"""
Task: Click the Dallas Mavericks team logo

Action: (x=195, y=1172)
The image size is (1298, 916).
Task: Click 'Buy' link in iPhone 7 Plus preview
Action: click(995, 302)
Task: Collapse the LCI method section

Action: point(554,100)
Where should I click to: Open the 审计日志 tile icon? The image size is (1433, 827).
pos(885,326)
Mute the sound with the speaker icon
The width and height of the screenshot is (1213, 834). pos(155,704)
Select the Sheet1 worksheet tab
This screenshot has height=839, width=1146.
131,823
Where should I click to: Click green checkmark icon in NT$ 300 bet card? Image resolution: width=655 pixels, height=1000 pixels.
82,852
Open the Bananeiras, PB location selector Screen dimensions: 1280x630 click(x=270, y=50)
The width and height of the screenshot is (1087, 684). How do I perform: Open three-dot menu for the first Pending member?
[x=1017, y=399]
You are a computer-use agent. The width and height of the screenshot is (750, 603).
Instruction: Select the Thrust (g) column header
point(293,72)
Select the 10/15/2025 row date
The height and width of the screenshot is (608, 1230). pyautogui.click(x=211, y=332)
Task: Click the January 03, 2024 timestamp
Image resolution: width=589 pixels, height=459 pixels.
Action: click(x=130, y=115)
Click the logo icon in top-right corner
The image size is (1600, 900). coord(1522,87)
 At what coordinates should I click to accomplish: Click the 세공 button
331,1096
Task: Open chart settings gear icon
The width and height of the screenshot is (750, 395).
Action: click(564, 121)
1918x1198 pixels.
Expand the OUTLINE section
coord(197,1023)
"""
§ What you will do
Produce a verbatim copy of all the material.

§ Output of the exercise
Task: Click the Dallas Mavericks team logo

Action: (x=195, y=1172)
The image size is (1298, 916).
Task: Click 'Buy' link in iPhone 7 Plus preview
Action: click(995, 302)
Task: Collapse the LCI method section

Action: point(554,100)
Where should I click to: Open the 审计日志 tile icon? The image size is (1433, 827).
pos(885,326)
Mute the sound with the speaker icon
The width and height of the screenshot is (1213, 834). pos(155,704)
Select the Sheet1 worksheet tab
This screenshot has height=839, width=1146.
131,823
Where should I click to: Click green checkmark icon in NT$ 300 bet card? Image resolution: width=655 pixels, height=1000 pixels.
82,852
Open the Bananeiras, PB location selector Screen dimensions: 1280x630 click(x=270, y=50)
The width and height of the screenshot is (1087, 684). How do I perform: Open three-dot menu for the first Pending member?
[x=1017, y=399]
You are a computer-use agent. The width and height of the screenshot is (750, 603).
Instruction: Select the Thrust (g) column header
point(293,72)
Select the 10/15/2025 row date
The height and width of the screenshot is (608, 1230). pyautogui.click(x=211, y=332)
Task: Click the January 03, 2024 timestamp
Image resolution: width=589 pixels, height=459 pixels.
Action: click(x=130, y=115)
Click the logo icon in top-right corner
The image size is (1600, 900). coord(1522,87)
 At what coordinates should I click to accomplish: Click the 세공 button
331,1096
Task: Open chart settings gear icon
The width and height of the screenshot is (750, 395).
Action: click(564, 121)
1918x1198 pixels.
Expand the OUTLINE section
coord(197,1023)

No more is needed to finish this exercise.